Napa County grape growers are gearing up to battle a new exotic moth this spring, even as state and federal officials plan to investigate whether the invasive pest has spread elsewhere in California.

The search for the European grapevine moth includes Sonoma County, where traps will be set. Local growers already are watching the eradication efforts in nearby Napa.

Agriculture officials this spring plan to assess the extent of the moth's invasion and to use organic and what they call low-impact pesticides where they find infestations.

"We don't have a clear picture of what it is that we're dealing with," Assistant Napa County Agricultural Commissioner Greg Clark said this week. A trapping program will answer that question both in Napa and around the state.

The moth, a native of Mediterranean Europe, showed up last September in an Oakville vineyard. It ruined the crop by attacking the berries and infecting them with botrytis, also known as bunch rot.

It was the first time the pest had been found in the United States. The pest is a threat to California's table grape and raisin crops, as well as to its wine grapes, officials said.

Since then the pest has been discovered on about 30 properties. Most of those sites lie between Yountville and St. Helena, Clark said, but the moth also has been found east of Napa.

Congress has allocated $332,000 for a moth trapping program throughout California, said Larry Hawkins, a spokesman with the U.S. Department of Agriculture.

A statewide survey would prove valuable, Hawkins said, because "it tells you where the insect is. But just as importantly, it tells you where it isn't."

Most of the suspected infestation area in Napa already is under quarantine for another foreign pest, the light brown apple moth.

Agriculture officials in the county met last week to discuss eradication efforts with about 150 growers and other industry members, Clark said. As well, the 550-member Napa Valley Grapegrowers will discuss fighting the pest in a March educational forum.

Three generations of the moth live during a typical growing season. The third generation often does the most damage to the grapes, but officials hope to attack the first two generations in order to prevent later crop loss.

Jon Ruel, chairman of the grape growers' industry issues committee, said organic and less-toxic pesticides can kill the pests when they emerge as larvae, possibly in March.

"Knowing the bug has a vulnerable life stage gives us a bit of hope," said Ruel, director of viticulture and winemaking at Trefethen Family Vineyards.

In Sonoma County, traps were set out late last year. Nothing turned up, but that finding isn't definitive because by then most of the pests would have been in the pupae life stage, not alive as moths, and would have been able to survive the winter inside silken cocoons.

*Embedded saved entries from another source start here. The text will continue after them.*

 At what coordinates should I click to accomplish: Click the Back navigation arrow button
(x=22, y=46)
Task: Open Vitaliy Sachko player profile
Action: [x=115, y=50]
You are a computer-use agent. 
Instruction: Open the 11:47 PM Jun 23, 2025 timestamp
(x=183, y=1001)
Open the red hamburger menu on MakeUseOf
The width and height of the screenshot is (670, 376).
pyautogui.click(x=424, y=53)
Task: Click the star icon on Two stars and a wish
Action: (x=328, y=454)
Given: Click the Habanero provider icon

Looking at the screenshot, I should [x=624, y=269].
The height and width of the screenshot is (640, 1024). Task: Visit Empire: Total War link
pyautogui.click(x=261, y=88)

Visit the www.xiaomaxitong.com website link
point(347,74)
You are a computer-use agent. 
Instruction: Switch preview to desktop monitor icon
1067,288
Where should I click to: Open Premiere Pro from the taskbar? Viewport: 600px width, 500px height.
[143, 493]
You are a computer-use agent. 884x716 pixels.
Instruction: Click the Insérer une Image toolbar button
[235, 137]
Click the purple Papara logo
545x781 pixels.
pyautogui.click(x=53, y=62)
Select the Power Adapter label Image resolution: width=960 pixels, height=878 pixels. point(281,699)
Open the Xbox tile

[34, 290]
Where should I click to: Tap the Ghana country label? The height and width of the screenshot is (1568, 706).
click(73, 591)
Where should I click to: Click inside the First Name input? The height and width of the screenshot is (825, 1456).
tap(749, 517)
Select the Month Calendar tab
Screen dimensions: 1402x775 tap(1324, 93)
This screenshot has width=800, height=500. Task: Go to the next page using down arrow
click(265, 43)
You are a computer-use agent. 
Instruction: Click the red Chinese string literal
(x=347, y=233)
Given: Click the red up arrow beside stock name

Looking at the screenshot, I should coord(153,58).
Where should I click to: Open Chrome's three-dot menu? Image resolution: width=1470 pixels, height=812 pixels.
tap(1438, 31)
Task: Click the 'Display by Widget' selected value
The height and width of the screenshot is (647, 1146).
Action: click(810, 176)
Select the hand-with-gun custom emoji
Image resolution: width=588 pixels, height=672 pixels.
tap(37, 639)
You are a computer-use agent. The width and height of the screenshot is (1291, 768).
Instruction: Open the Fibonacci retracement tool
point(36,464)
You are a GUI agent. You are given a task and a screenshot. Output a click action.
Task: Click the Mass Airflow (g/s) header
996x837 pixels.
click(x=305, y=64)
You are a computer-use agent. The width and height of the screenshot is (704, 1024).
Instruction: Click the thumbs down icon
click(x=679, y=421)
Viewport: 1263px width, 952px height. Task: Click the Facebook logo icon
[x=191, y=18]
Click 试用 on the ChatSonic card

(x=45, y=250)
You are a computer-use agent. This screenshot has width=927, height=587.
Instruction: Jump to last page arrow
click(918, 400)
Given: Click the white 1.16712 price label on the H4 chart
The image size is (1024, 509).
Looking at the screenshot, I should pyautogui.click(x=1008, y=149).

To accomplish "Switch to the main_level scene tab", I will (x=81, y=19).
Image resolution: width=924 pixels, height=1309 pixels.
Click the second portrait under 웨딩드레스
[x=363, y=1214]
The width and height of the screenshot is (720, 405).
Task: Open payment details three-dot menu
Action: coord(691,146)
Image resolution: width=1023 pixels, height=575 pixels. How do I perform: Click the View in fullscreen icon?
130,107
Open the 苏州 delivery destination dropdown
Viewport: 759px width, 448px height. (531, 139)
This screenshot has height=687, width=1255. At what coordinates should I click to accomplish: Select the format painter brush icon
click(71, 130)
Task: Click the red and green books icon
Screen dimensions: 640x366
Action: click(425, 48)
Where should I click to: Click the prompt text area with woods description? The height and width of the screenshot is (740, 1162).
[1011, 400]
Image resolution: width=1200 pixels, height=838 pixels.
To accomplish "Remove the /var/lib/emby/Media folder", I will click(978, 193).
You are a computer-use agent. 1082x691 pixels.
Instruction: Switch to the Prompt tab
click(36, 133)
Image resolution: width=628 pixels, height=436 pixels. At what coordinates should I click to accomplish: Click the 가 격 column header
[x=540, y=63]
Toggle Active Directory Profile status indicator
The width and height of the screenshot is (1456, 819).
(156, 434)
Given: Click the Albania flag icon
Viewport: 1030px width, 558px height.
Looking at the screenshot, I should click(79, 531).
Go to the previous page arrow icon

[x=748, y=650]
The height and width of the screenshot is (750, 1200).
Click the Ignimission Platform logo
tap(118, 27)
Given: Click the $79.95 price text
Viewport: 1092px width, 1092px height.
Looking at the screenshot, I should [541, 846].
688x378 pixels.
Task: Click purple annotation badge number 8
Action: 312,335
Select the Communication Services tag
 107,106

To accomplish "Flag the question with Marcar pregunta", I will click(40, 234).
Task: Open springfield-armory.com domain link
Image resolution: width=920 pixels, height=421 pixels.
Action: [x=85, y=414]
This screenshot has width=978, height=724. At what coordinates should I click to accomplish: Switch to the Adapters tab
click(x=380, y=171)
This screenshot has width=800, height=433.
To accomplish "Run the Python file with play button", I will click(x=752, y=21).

Sonoma County officials plan to set new traps this spring. Sonoma County Agricultural Commissioner Cathy Neville said farm officials take seriously the moth's ability to inflict damage on grape crops.

"This one is the real deal," Neville said.

Nick Frey, president of the Sonoma County Wine Grape Commission, said growers think it likely that the moth will be found in more than one California county.

"It's hard to believe that it's only in Napa," said Frey.